### Records

------------------------------------------------------------------------

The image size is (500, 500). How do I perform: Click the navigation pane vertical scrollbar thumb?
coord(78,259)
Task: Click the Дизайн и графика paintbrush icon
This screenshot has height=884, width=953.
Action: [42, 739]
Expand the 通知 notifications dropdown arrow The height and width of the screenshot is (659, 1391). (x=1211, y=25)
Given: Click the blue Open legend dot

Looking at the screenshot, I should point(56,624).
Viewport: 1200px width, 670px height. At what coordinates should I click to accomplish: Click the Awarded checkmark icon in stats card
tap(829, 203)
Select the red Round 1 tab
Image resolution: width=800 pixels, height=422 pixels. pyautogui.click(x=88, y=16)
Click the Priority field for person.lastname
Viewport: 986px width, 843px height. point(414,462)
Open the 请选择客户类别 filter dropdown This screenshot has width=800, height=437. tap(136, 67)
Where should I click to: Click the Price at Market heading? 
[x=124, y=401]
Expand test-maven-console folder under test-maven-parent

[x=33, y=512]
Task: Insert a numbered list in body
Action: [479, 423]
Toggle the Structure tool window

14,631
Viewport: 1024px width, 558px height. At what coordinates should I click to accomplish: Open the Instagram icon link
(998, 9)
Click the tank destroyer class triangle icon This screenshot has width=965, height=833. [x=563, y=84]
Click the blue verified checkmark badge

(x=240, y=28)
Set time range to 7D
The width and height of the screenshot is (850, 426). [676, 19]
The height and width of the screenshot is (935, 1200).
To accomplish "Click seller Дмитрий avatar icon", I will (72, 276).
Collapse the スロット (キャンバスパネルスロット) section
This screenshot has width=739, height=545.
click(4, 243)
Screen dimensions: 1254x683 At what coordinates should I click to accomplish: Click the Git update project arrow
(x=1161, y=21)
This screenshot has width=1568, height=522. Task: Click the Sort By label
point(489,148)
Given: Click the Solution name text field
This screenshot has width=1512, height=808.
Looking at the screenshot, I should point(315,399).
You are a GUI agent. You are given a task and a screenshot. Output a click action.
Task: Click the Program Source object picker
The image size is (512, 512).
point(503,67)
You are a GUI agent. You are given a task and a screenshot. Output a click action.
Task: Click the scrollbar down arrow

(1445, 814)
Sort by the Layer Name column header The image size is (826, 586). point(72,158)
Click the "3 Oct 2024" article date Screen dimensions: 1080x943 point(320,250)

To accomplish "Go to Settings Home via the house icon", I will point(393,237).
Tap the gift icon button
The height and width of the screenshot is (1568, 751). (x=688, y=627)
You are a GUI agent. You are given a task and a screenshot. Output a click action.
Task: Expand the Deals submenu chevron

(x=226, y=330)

------------------------------------------------------------------------

### Exercise aim
Only the lines from the one holding "Task: Click the Program Source object picker" to the end of the entries above belong in the answer, each copied exactly.

### Task response
Task: Click the Program Source object picker
The image size is (512, 512).
point(503,67)
You are a GUI agent. You are given a task and a screenshot. Output a click action.
Task: Click the scrollbar down arrow

(1445, 814)
Sort by the Layer Name column header The image size is (826, 586). point(72,158)
Click the "3 Oct 2024" article date Screen dimensions: 1080x943 point(320,250)

To accomplish "Go to Settings Home via the house icon", I will point(393,237).
Tap the gift icon button
The height and width of the screenshot is (1568, 751). (x=688, y=627)
You are a GUI agent. You are given a task and a screenshot. Output a click action.
Task: Expand the Deals submenu chevron

(x=226, y=330)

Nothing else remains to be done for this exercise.